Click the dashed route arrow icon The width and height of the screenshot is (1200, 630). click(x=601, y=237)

...

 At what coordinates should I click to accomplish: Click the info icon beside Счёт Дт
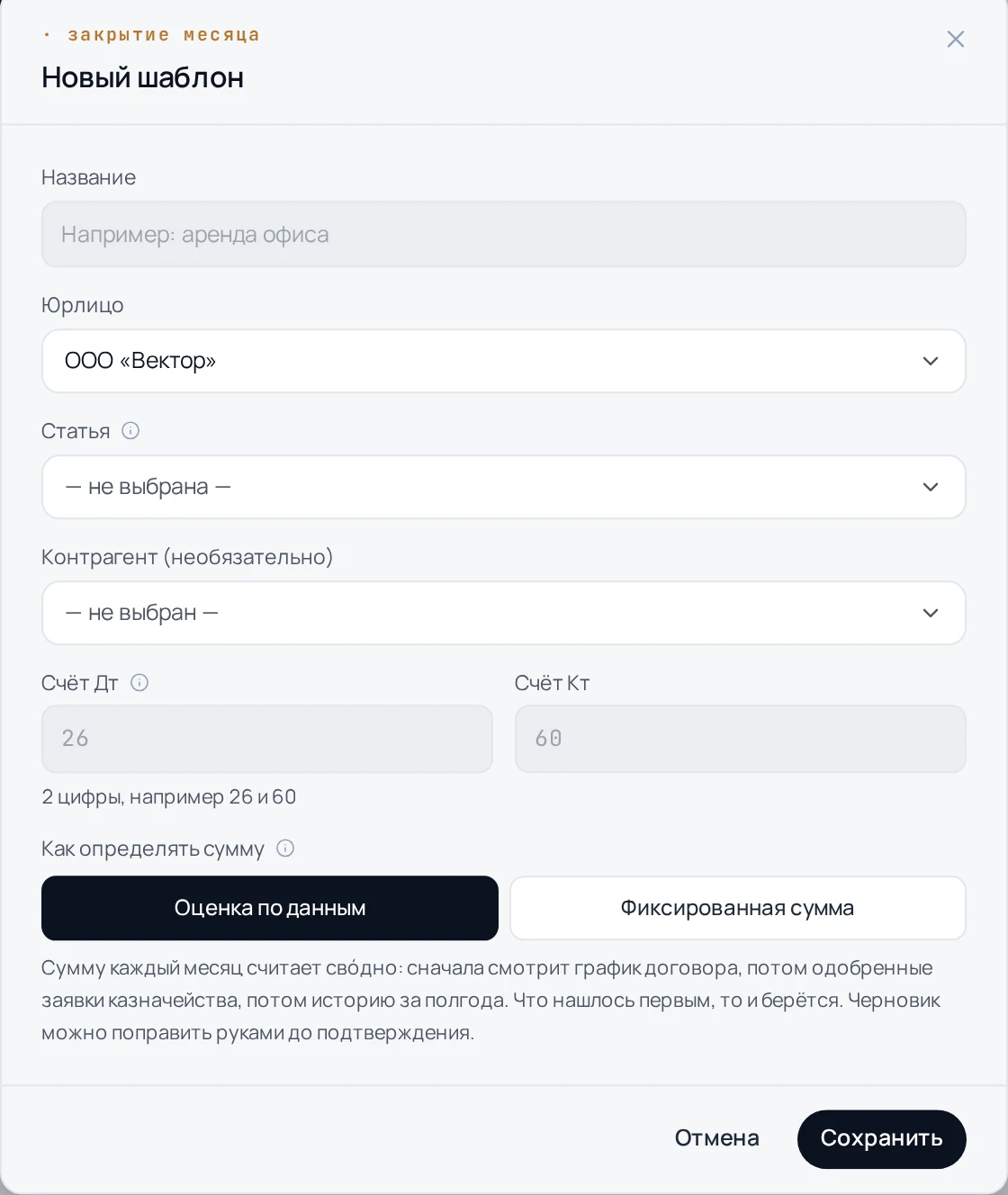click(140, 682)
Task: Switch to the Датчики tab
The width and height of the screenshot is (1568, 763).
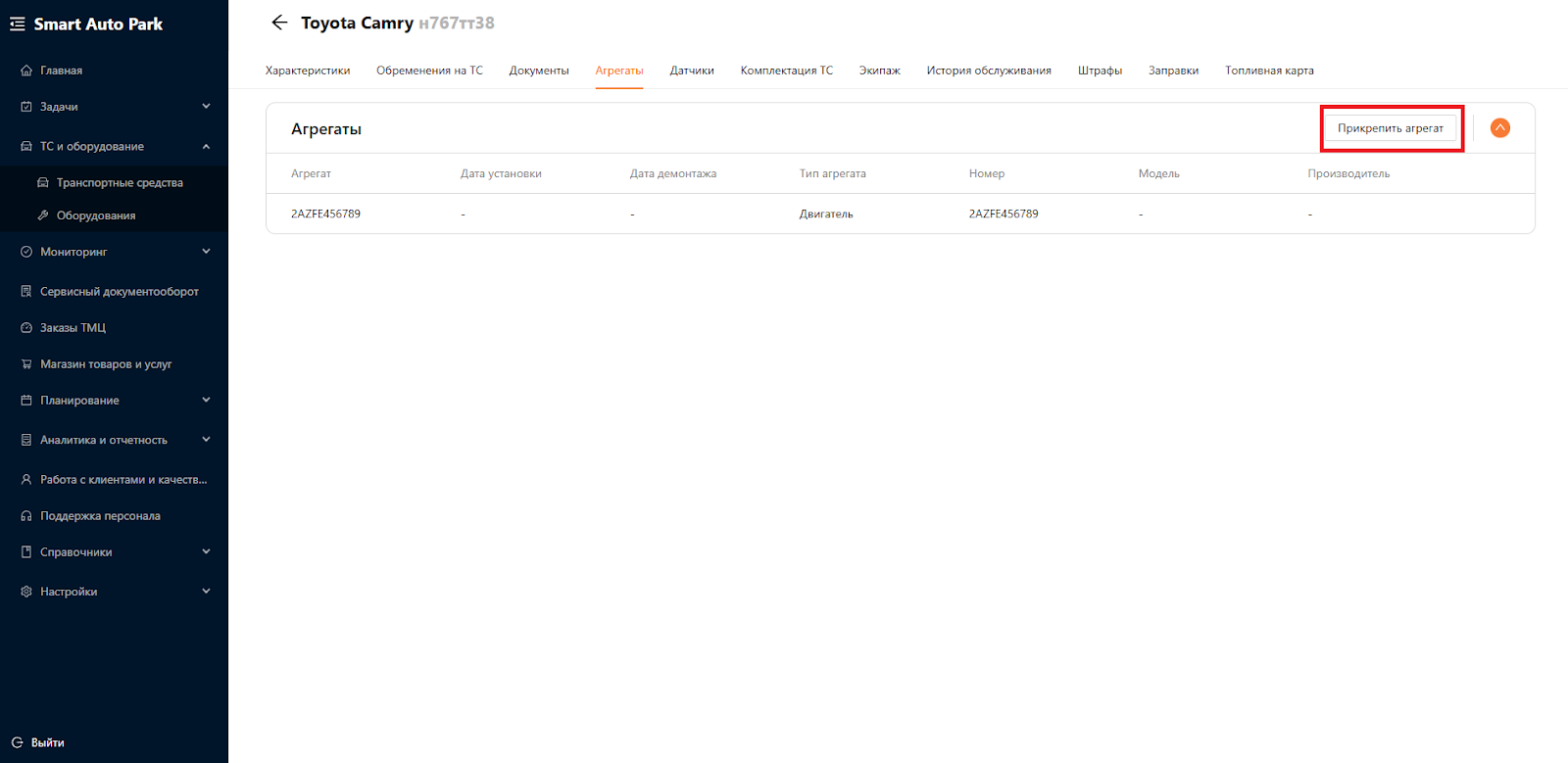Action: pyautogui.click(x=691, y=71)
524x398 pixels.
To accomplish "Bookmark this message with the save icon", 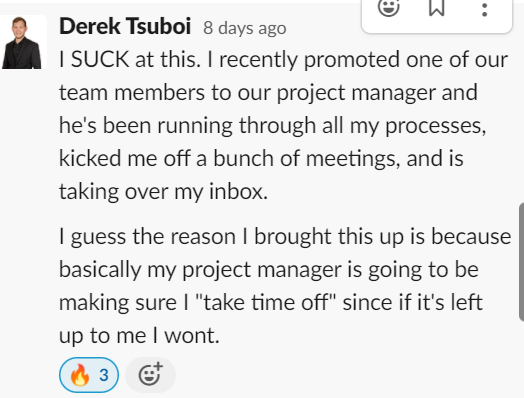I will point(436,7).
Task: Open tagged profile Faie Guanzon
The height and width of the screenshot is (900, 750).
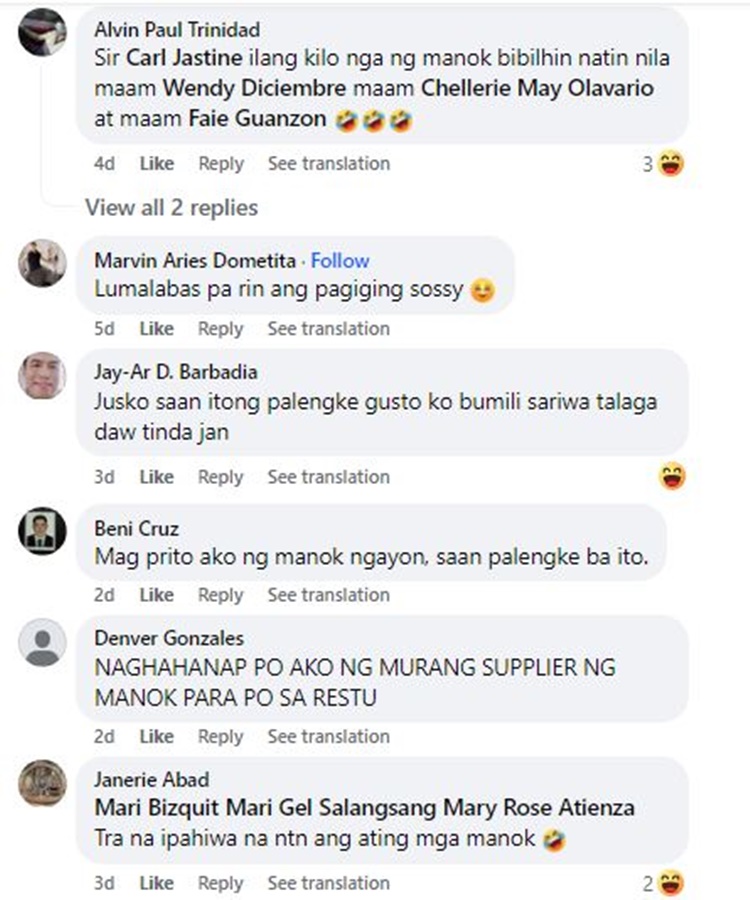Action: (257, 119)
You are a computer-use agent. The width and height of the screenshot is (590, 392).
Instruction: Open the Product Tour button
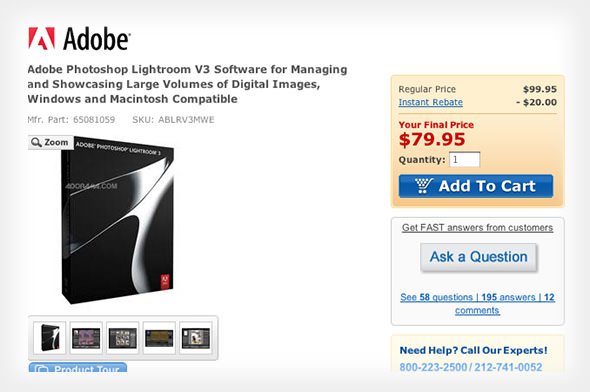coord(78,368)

Brief: Out of the material above, select every line that holds the string "Task".

Exercise answer:
Task: Switch to the Датчики tab
Task: Open tagged profile Faie Guanzon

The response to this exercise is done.